For TEM, the samples were fixed in 3% glutaraldehyde in 0.1 M Sorensen’s phosphate buffer and decalcified in 0.5 M EDTA. After post-fixation in 1% OsO4 (Roth, Karlsruhe, Germany) in a 25 mM sucrose buffer, the samples were dehydrated in an ascending ethanol series, incubated in propylene oxide (Serva, Heidelberg, Germany) and embedded in Epon resin (Serva). Ultrathin Sects. (70–100 nm) were cut and stained with 0.5% uranyl acetate and 1% lead citrate (both EMS, Munich, Germany) for contrast enhancement. The samples were viewed at an acceleration voltage of 60 kV by using a Zeiss Leo 906 TEM service (Carl Zeiss, Oberkochen, Germany).

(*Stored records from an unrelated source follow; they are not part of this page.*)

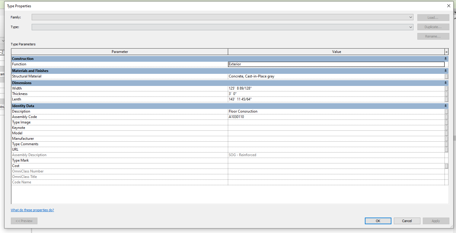The image size is (456, 233).
Task: Click the button at the end of the Type Image row
Action: click(x=447, y=122)
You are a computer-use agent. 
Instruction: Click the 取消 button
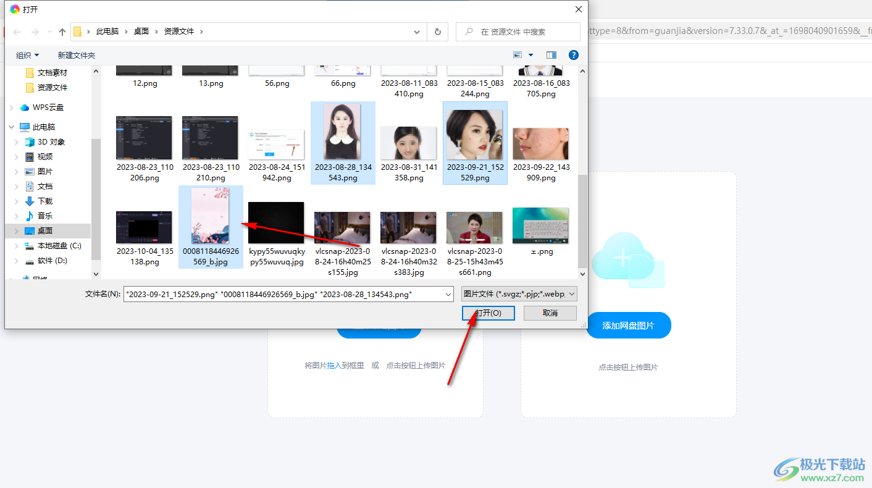550,313
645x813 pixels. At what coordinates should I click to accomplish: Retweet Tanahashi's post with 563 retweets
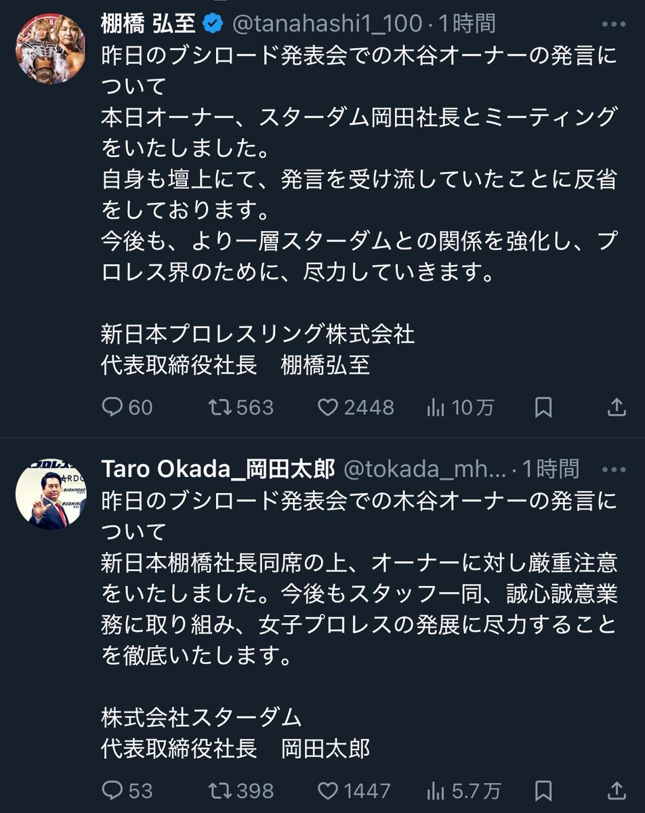click(219, 407)
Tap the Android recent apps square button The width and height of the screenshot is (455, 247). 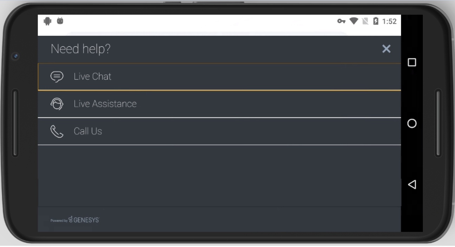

Analyses were performed using the Prism 8 software for Mac OS X (GraphPad, La Jolla, CA) running on Apple OS X. The variables were analyzed using the Kolmogorov–Smirnov normality test. The Kruskal–Wallis and Dunn’s multiple comparison tests with adjustment were used to identify differences between the parameters.

Post hoc power analysis was performed with the G*Power software (Heinrich-Heine-Universität, Düsseldorf, Germany) using the post hoc analysis of variance with groups to determine a power of 100% (parameter primary study aim EDX) based on the total sample size of 30 and six groups using an effect size of 11.23 and an α of 0.05.